## [Extract to read]

UNITED STATES DISTRICT COURT FOR THE WESTERN DISTRICT OF VIRGINIA ROANOKE DIVISION
Nov 12, 2013
Civil Action No. 7:13-cv-00244 (W.D. Va. Nov. 12, 2013)

Opinion

Civil Action No. 7:13-cv-00244

11-12-2013

MICHAEL A. MCCLANAHAN, Petitioner, v. DIRECTOR OF THE DEPARTMENT OF CORRECTIONS, Respondent.


MEMORANDUM OPINION


By: Hon. Jackson L. Kiser

Senior United States District Judge

Michael A. McClanahan, a Virginia inmate proceeding pro se, filed a petition for a writ of habeas corpus, pursuant to 28 U.S.C. § 2254. Respondent filed a motion to dismiss, and Petitioner responded, making the matter ripe for disposition. After reviewing the record, I grant Respondent's motion to dismiss because Petitioner procedurally defaulted his claims.

I.

A grand jury charged Petitioner with committing two felonies: a fourth or subsequent DUI within ten years, in violation of Virginia Code § 18.2-266 ("Count One"), and driving a vehicle while deprived of a license three times within ten years for DUI convictions, in violation of Virginia Code § 18.2-272(A) ("Count Two"). The Commonwealth amended Count Two to charge Petitioner with driving on a license forfeited for DUI for a third time, in violation of Virginia Code § 46.2-391 ("Amended Count Two"). A jury found Petitioner guilty of Count One and Amended Count Two (collectively, "Crimes").

## [Your tasks]
a - Copy the passage of the memorandum opinion starting at "UNITED STATES DISTRICT COURT" and ending at "OF CORRECTIONS, Respondent.".
b - Write the next part of the memorandum opinion, continuing from where it stops.

## [Entries supplied]

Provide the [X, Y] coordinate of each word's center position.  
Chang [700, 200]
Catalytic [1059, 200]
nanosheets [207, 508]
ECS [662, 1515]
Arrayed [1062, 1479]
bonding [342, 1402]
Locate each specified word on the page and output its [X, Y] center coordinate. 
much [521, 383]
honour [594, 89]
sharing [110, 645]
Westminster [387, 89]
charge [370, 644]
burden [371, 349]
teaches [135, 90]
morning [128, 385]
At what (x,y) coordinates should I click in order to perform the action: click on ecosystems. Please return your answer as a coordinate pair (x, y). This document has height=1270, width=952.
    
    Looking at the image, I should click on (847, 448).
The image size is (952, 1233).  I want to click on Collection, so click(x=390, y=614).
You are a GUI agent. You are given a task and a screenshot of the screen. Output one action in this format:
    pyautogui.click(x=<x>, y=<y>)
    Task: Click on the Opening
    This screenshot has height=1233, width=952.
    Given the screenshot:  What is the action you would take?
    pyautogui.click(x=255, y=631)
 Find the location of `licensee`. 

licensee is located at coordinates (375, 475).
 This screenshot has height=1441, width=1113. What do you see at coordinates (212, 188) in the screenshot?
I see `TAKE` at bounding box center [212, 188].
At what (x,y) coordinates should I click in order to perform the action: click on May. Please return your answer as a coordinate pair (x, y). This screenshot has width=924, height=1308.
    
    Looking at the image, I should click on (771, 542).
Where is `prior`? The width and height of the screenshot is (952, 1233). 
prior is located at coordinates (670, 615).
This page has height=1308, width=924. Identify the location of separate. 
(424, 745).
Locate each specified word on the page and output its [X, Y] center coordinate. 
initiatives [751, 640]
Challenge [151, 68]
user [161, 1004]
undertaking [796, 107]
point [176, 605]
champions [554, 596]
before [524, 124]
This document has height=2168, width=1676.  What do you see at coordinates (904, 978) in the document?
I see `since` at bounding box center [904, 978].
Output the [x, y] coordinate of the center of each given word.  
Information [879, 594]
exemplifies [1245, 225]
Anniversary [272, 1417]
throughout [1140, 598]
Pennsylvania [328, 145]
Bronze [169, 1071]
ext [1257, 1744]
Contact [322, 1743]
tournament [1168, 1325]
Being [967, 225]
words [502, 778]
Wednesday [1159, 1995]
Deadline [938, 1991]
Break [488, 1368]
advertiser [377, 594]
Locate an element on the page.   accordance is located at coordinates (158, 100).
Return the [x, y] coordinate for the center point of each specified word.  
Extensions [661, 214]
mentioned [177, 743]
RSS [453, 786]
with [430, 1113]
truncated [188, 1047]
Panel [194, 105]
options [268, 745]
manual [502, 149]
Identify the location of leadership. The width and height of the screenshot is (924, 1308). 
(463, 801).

## [Written responses]
a -
UNITED STATES DISTRICT COURT FOR THE WESTERN DISTRICT OF VIRGINIA ROANOKE DIVISION
Nov 12, 2013
Civil Action No. 7:13-cv-00244 (W.D. Va. Nov. 12, 2013)

Opinion

Civil Action No. 7:13-cv-00244

11-12-2013

MICHAEL A. MCCLANAHAN, Petitioner, v. DIRECTOR OF THE DEPARTMENT OF CORRECTIONS, Respondent.

b -
While a direct appeal was pending with the Court of Appeals of Virginia, Petitioner filed his first state habeas petition with the Circuit Court, which dismissed the petition as procedurally barred under Slayton v. Parrigan, 215 Va. 27, 305 S.E.2d 680 (1974). Petitioner did not appeal the dismissal to the Supreme Court of Virginia.

All of Petitioner's state habeas filings were pro se.

Slayton precludes a Virginia court from reviewing a non-jurisdictional claim in a petition for a writ of habeas corpus when that claim could have been presented at trial and on appeal but was not.

Petitioner subsequently filed a second state habeas petition with the Circuit Court, and while that petition was pending, Petitioner filed a third state habeas petition with the Supreme Court of Virginia. Ultimately, the Circuit Court dismissed the second state habeas petition as procedurally defaulted, and the Supreme Court of Virginia dismissed the third state habeas petition as successive and also refused the appeal of the second state habeas petition.

Specifically, the Circuit Court dismissed all but one claim of ineffective assistance of counsel as barred by Slayton v. Parrigan, 215 Va. 27, 305 S.E.2d 680 (1974), and dismissed all claims, including the one ineffective assistance of counsel claim, as successive, pursuant to Virginia Code § 8.01-654(B)(2).

The Supreme Court of Virginia also denied a petition for rehearing in each proceeding.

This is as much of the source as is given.